# Nissan's new full size truck



## DanG (May 20, 2000)

I happened to get something in the paper today about it. Also checked it out on the Internet at their website.Should be on the market in December from what i've read.

www.nissanusa.com

The truck is called the titan.

Looks pretty nice. It comes in extended & crew cab.

The standard engine(v8) is 300 +hp and 375 ft lbs of torque.They say it's marketed as direct competition for the 1/2 ton trucks out there now.

Might have to see what my father in law can do price wise( He's sales manager at a nissan dealership near here).

Dan


----------



## festerw (Sep 25, 2003)

> _Originally posted by DanG _
> *It comes in extended & crew cab.*


They are only built on one wheelbase though so with the crew cab I believe the bed length goes down to about 5'3" or something


----------



## CT18fireman (Nov 30, 2000)

I was looking at the new full size Pathfinder for my wife.
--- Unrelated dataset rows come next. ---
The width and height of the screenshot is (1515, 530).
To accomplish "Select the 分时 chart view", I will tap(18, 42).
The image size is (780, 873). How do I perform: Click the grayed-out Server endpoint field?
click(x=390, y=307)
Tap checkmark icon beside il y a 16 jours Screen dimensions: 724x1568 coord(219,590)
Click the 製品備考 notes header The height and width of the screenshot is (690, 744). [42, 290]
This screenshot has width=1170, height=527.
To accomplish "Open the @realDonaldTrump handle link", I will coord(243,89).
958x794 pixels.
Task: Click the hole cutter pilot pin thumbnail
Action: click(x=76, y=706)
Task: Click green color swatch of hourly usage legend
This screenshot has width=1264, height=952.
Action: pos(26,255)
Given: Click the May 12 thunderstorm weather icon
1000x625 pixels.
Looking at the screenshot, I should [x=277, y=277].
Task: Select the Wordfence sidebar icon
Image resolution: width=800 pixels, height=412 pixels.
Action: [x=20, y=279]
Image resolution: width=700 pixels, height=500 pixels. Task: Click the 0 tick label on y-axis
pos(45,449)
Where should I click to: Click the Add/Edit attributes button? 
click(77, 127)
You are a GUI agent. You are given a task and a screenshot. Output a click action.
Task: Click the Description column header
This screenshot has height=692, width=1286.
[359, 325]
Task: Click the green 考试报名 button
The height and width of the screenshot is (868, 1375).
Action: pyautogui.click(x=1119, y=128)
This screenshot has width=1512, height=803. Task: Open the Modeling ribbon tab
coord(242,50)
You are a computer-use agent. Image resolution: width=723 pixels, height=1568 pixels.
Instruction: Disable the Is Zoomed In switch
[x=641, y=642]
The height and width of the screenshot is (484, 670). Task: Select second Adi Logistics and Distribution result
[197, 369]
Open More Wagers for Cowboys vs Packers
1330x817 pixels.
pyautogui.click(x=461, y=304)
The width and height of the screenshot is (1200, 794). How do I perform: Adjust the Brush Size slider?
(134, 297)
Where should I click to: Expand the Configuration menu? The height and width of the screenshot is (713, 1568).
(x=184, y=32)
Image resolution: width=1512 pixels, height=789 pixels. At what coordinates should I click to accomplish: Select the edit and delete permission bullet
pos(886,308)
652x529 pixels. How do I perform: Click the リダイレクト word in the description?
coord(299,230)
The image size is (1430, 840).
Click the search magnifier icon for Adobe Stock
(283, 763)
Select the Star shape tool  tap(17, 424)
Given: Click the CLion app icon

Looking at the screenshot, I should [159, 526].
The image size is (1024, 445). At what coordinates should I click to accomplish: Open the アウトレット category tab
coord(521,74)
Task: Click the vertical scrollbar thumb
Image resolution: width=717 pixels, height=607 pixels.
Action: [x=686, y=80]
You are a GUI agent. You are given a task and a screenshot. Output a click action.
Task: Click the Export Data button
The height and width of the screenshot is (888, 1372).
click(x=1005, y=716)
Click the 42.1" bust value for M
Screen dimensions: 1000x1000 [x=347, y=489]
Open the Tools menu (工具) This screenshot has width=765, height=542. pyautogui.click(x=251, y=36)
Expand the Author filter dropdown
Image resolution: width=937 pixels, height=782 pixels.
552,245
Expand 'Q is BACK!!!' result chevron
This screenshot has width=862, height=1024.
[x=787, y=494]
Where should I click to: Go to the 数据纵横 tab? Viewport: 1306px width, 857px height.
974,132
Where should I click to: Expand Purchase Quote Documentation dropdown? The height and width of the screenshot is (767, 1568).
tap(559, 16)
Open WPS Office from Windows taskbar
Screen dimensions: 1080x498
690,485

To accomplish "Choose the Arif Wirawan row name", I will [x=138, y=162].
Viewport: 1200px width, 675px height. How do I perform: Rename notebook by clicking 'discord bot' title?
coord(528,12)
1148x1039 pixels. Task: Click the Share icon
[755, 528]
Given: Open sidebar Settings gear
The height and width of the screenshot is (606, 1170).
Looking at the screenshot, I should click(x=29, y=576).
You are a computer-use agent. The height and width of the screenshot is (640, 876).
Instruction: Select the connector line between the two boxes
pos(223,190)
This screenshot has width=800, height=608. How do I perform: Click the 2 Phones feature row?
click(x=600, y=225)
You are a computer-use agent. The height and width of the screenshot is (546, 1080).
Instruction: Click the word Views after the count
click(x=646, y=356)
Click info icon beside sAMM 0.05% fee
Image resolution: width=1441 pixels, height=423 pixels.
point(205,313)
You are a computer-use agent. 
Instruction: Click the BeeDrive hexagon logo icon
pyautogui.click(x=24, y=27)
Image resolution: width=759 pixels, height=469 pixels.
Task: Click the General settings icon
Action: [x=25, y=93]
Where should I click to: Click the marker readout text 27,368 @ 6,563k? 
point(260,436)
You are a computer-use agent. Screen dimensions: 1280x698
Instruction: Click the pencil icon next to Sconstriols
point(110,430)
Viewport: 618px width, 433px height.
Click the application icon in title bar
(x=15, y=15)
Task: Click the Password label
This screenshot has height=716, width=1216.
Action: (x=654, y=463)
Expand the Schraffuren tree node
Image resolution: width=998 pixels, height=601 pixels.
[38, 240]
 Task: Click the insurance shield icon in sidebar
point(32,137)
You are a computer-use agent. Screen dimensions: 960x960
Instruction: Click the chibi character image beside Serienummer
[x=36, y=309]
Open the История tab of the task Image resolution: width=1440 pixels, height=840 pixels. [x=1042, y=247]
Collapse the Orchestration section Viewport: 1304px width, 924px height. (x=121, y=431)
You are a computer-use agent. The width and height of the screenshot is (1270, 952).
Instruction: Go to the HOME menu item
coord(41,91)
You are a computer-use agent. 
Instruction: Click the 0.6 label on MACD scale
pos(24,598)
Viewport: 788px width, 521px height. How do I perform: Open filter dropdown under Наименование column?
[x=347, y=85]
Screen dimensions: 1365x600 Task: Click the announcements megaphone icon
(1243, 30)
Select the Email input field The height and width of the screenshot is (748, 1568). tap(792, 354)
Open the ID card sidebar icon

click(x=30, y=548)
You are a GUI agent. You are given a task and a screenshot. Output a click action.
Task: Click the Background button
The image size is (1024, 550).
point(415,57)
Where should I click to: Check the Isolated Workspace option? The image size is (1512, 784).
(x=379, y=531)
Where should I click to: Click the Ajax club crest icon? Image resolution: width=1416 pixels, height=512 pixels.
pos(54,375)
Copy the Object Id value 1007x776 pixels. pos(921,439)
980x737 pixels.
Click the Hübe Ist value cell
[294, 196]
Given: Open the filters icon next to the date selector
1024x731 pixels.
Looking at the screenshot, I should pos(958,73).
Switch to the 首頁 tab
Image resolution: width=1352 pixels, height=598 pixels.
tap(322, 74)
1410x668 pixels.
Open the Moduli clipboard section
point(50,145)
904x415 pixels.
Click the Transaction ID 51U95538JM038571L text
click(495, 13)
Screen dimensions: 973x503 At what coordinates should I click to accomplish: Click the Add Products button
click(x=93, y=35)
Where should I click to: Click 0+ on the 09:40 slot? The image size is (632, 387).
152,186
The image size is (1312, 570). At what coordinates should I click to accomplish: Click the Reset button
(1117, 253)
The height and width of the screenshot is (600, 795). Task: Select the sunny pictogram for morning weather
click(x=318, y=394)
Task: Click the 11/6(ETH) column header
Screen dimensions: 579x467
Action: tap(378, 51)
It shares much of the same components. Should get real interesting now as the big three start to get serious competition from other manufacturers.


----------



## Terrasnow (Oct 23, 2002)

I have called Nissan and Western trying to find out if we'll be able to mount a plow on the Titan.

Nobody can say yet.

Bummer on the baby bed with the crew cab.

Looks like Toyota will compete, too. Their crew cab will have a 6'4" bed. Goofy folding back seat, though. The Chevy crew cab's back seat gets my vote on design. It folds flat and has the best useable space. The dog won't like Toyota's approach.


----------